How hackers are using COVID-19 to find new phishing victims
Hackers will always exploit a crisis, and the coronavirus outbreak is no different. Since January, cybercriminals have leveraged the COVID-19 pandemic to stage all manner of cyberattacks, from ransomware take-overs of hospital systems to private network hacking. But the latest cybercrime scheme exploits the greatest cybersecurity vulnerability of all: human emotion. A slew of recent phishing attacks are targeting consumer trust in big name videoconferencing platforms to steal personal information and harm lives.
As a genre of cybercrime, phishing attacks are nothing new. In a phishing scam, cybercriminals try to get an individual to download malware or give away personal information via email or phone by exploiting their fear, anxiety, curiosity or trust. Often, cybercriminals pose as a trusted friend, official government agency or a well-known business. In fact, there have already been numerous phishing scams related to COVID-19 since the start of the outbreak, most of which have involved hackers impersonating health organizations and delivering fake coronavirus-related news.
But this time around, hackers have adapted to the realities of remote work and telecommuting by impersonating trusted tech platforms. Skype, Zoom and Google Meet users are now the targets of manipulative cybercrime.
Recent Check Point research uncovered that more than 1,700 Zoom-related domains have been registered in the last three weeks alone, and 4% of them are suspicious or possibly malicious. Hackers are using these false domains to fabricate Zoom meeting notifications and create fake COVID-19 themed email alerts. Individuals who respond to these alerts usually end up downloading malware or otherwise compromising their data security. In another iteration of this kind of scam, hackers are impersonating a Skype login page and tricking Skype users into relinquishing their password information.
It’s a devilishly smart tactic. Hackers know that over 90% of data breaches are the result of human error. And with so many people working from home, cut off from regular contact with IT security and generally on edge with anxiety or stress, now is the perfect time for hackers to test the limits of individual vigilance.
The extent of this new phishing threat is huge. Google’s Threat Analysis Group reported in mid-April that they blocked 18 million COVID-19 themed malware and phishing emails per day. At ID Experts, we’ve seen a 50% increase in the number of our ID Experts members who report being targeted by scams and phishing attacks since stay-at-home orders were first put into effect.
While spam blockers go a long way toward limiting the impact of scammers, no technology can fully protect an individual from the trickery behind phishing attacks. That’s because hackers rely on a form of psychological manipulation known as social engineering to entice and deceive individual users. The only surefire way to fight back against phishing scams is to educate employees on the signs and help them improve their personal cybersecurity hygiene.
To protect their privacy, individuals in all levels of management have to be extremely cautious before opening emails or alerts that appear to come from health experts, government agencies or businesses. And as we now know, consumers should be equally cautious when responding to videoconferencing meeting invitations. As a general rule, if you aren’t expecting the email, then don’t open it! When in doubt, check the email address against the senders’ website before clicking or reach out to the sender directly.

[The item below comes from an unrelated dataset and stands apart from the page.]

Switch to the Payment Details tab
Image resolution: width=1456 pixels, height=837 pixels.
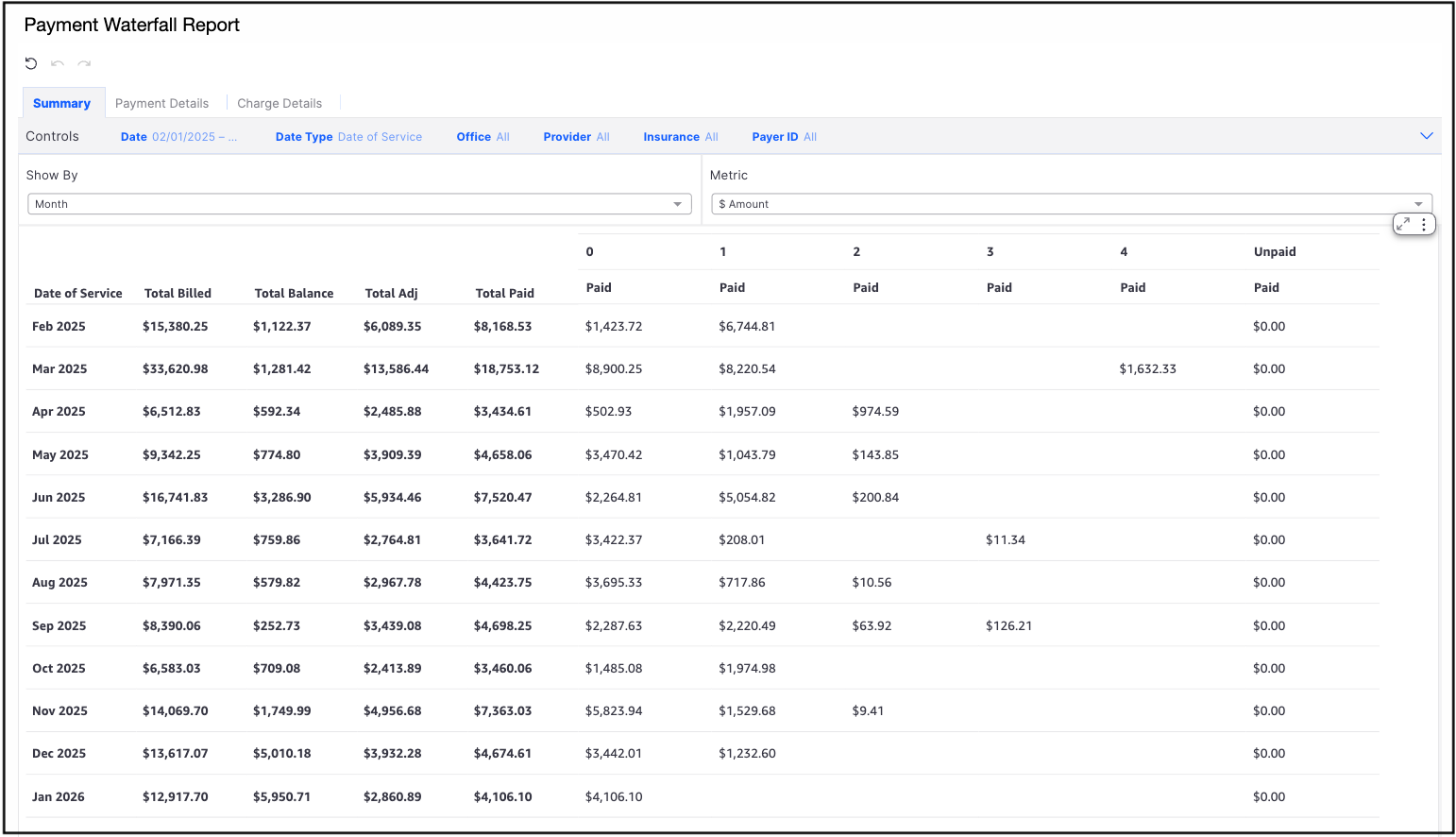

Additionally, employees must keep in frequent communication with their coworkers and peers.
Hackers like to exploit our isolation and confusion, but they can’t trick everyone at once. In one example of a recent phishing scam, hackers are sending around fake job termination meeting alerts through Zoom. If you receive an email or meeting notification that makes you panic, reach out to other trustworthy people like coworkers and supervisors to confirm the content of the suspicious email. Similarly, companies’ IT departments must ensure that the same centralized precautions that are in place in an office environment are in place to protect remote workers. These should include multiple levels of detection to help employees defend against phishing scams or other kinds of cyberattacks.
Finally, never download suspicious files! This may go without saying, but you’d be surprised how many people unsuspectingly download malware files just because the original email looks legitimate at first glance. Always check and double-check strange download requests. If it seems weird that a service you’ve used for years suddenly wants you to download a new app or update through a special link, chances are it’s a scam.
Phishing is a serious threat that can cost individuals and companies both money and peace of mind. Hackers are always changing tactics to exploit our greatest vulnerabilities. To stay ahead of these criminals, we have to be vigilant, especially during the pandemic.